Google Groups no longer supports new Usenet posts or subscriptions. Historical content remains viewable.
Dismiss

All of mount point in lost+found, is there any way I'm not screwed?

22 views
Skip to first unread message

Doug Freyburger

unread,
Jan 22, 2012, 6:03:09 AM1/22/12
to
Folks,

One of my systems has a crappy HBA. Every time it reboots I have to
"vgchange -a n vgEXT", "vxexport vgEXT", "vgimport vgEXT",
"vgchange -a y vgEXT" then run fsck against its logical volumes before
mounting. Swapping the HBA cards did not help.

Problem is the mount point has several million files of metadata
associated with a large Oracle database. Backups are so slow they
haven't completed in month.

Usually the fsck's complete okay. This time the host suffered a memory
module failure and when it booted the fsck moved all of the files to
lost+found. There are 353 directories there. I can only reliably guess
that the bottom one in "ls -ltr | tail" is the top level as its subdirs
match. After that guessing becomes very unreliable. There are 64K+
regular files in lost+found so guessing isout of the question.

Let me see if I have this right. In ext3 a directory is nothing but a
mapping of names to inode numbers. All of the file metadata is in the
inode not the directory. It's a detail that directories are b-trees not
linear lists. if fsck puts a file in lost+found that means the
directory it was in was corrupted. If it were possible to restore the
name fsck would have. Therefor it's not possible in any known sense.

Conceptually here’s how I have restored from lost+found in the past
with smaller numbers of files there. There is one enormous assumption
at the front.

Option one. Have a recursive “ls” output that includes the inode
numbers. Write a script that uses those inode numbers to move the
files back to the names they used to have but no longer do have.

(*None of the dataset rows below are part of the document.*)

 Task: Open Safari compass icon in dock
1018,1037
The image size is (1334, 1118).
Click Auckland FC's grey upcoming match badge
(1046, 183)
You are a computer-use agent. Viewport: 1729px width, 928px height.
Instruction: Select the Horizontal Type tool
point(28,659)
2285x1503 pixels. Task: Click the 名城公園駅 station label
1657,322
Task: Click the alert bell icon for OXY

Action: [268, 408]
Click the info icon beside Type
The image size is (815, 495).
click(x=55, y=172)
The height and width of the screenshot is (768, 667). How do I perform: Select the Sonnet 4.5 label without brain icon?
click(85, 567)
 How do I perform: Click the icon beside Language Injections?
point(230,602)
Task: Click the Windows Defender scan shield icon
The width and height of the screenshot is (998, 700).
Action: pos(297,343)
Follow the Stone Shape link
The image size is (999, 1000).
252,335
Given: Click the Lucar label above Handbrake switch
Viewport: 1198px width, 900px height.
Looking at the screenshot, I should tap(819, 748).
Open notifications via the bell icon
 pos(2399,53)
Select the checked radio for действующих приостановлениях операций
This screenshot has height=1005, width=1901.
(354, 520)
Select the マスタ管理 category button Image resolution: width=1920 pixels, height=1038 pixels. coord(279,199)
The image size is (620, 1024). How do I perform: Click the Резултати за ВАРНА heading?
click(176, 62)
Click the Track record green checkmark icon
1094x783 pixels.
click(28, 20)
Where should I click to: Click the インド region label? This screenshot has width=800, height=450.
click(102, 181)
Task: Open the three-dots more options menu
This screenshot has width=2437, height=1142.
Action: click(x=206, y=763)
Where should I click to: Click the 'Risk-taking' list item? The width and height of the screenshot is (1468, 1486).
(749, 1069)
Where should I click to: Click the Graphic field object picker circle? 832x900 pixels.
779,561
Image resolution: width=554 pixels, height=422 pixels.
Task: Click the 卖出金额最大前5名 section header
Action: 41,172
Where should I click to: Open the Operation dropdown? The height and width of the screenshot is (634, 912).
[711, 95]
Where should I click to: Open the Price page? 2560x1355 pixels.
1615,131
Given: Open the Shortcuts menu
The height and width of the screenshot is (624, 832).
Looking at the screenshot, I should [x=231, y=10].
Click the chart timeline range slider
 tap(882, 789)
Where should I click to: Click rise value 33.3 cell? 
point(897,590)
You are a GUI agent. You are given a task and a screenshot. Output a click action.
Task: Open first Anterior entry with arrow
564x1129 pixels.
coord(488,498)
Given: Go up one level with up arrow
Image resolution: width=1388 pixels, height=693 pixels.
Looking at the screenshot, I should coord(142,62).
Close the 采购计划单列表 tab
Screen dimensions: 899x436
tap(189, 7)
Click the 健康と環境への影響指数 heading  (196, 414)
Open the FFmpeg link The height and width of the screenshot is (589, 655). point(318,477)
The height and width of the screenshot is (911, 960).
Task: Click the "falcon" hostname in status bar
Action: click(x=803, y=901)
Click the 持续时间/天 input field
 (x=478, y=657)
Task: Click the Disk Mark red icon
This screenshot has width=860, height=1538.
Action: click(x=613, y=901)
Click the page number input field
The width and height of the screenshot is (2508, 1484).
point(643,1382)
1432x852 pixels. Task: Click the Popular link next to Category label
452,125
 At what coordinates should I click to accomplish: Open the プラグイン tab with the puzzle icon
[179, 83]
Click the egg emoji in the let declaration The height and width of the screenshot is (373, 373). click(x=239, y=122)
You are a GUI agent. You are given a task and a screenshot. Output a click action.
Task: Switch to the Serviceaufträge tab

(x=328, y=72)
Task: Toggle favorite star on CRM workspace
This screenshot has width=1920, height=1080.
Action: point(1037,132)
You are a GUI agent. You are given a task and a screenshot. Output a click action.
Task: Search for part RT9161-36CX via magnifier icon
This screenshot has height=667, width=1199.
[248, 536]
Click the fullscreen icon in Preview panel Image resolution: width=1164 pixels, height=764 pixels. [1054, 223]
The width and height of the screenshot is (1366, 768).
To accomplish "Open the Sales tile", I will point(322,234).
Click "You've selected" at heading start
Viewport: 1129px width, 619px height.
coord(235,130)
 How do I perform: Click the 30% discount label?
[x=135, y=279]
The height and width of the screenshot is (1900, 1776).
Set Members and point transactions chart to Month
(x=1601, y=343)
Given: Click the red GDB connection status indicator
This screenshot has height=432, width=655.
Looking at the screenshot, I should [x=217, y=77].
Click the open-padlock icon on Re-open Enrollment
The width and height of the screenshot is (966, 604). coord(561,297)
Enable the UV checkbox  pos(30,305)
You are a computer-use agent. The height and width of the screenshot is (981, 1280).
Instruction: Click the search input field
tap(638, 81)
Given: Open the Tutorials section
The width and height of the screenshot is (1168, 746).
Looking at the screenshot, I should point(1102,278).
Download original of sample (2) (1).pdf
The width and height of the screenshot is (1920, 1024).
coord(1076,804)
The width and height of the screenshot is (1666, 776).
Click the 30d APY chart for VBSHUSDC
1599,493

Option two. Have a recursive “ls” output that has file sizes but no
inode numbers. Restore all files that have unambiguous sizes then
start guessing based on contents.

Option three. Have no recursive “ls” output. Start guessing.

I believe I'm in situation 3 right now. With a known partial backup but
not a known full backup.

philo

unread,
Jan 22, 2012, 10:23:39 AM1/22/12
to
On 01/22/2012 05:03 AM, Doug Freyburger wrote:
> Folks,
>
> One of my systems has a crappy HBA. Every time it reboots I have to
> "vgchange -a n vgEXT", "vxexport vgEXT", "vgimport vgEXT",
> "vgchange -a y vgEXT" then run fsck against its logical volumes before
> mounting. Swapping the HBA cards did not help.
>
> Problem is the mount point has several million files of metadata
> associated with a large Oracle database. Backups are so slow they
> haven't completed in month.
>



Even a *large* data base could not possibly have taken over a month to
back up.
You should have fixed the problem when it first became evident.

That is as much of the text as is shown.